---
title: "Embeddings in 3D: how models turn words into coordinates"
description: "Type a sentence, watch each token land as a point in 3D space. Click any token to inspect its vector and see which other tokens it's nearest to."
published: 2026-04-18
updated: 2026-06-14
canonical: https://protrailblazer.com/posts/embeddings-in-3d/
tags: [machine-learning, demo, embeddings]
---

# Embeddings in 3D: how models turn words into coordinates

**Answer:** An embedding is a list of numbers that represents a token's meaning. Models learn these numbers during training so words with related meanings end up close together in space. The explorer below tokenizes any sentence you type, projects the resulting vectors into 3D, and lets you click each token to inspect its dimensions and nearest neighbors.

The interactive below tokenizes whatever sentence you give it, computes a synthetic 8-dimensional embedding for each token, and projects those vectors into 3D so you can walk around them. Click any token sphere (or its name in the left rail) to see the vector behind it and the four nearest neighbors by cosine similarity.

*Interactive demo: [open the embedding space demo](https://protrailblazer.com/demos/embedding-space/)*

## What does the demo show?

Each red sphere is a token from your sentence. Its position in 3D is a compressed projection of an 8-dimensional embedding vector. The closer two spheres are, the more similar their vectors by cosine similarity, where 1.0 means identical direction, 0 means unrelated, and -1 means opposite.

A few things to try:

- **Edit the sentence.** Change a word, swap word order, add punctuation. Watch how the cluster shifts. Punctuation tokens drift apart from word tokens.
- **Compare similar words.** Try "cat dog wolf table". The animals tend to cluster, "table" sits further out.
- **Click any token.** The right panel shows its 8D vector with each dimension drawn as a horizontal bar. Bigger absolute values mean stronger signal in that dimension. The bottom of the panel lists the four nearest neighbors.
- **Watch the heatmap.** Bottom-right is a token-to-token cosine similarity matrix. Red squares mean similar tokens, dark squares mean unrelated.

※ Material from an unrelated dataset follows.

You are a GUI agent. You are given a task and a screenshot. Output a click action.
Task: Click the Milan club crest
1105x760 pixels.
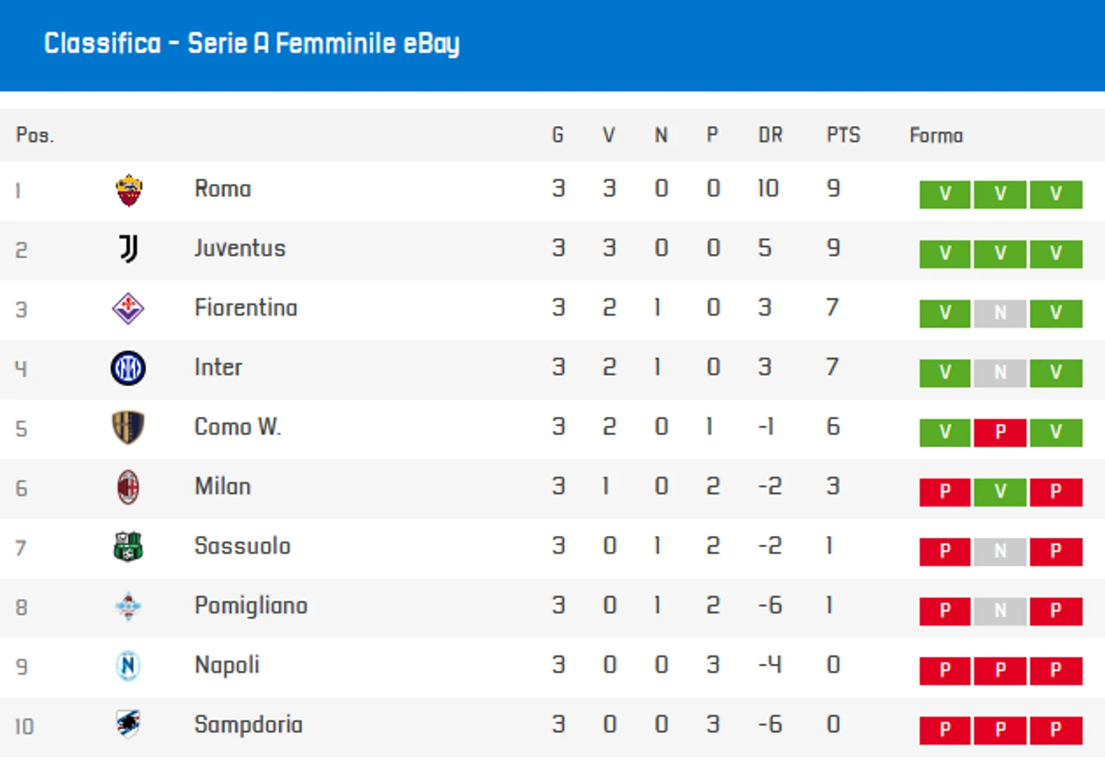128,487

## How do embeddings actually work?

This demo uses a deterministic toy embedding (token character codes hashed into 8 dimensions, with a few hand-coded rules for common stopwords and punctuation). Real models do something fundamentally similar but with two big differences:

1. **Dimension count.** Production embeddings are typically 512 to 12,288 dimensions, not 8. The geometry is the same, just much higher-dimensional. We project down to 3D for visualization, the way you would project to 3D for plotting in TensorBoard or UMAP.
2. **Learned, not hand-coded.** Real embeddings are learned during pretraining. The model adjusts the numbers token by token across billions of examples, shaped by the same [gradient descent](https://protrailblazer.com/posts/gradient-descent-demo) that trains the rest of the network, until tokens that appear in similar contexts end up near each other in space. No human ever decides "this dimension means animal-ness."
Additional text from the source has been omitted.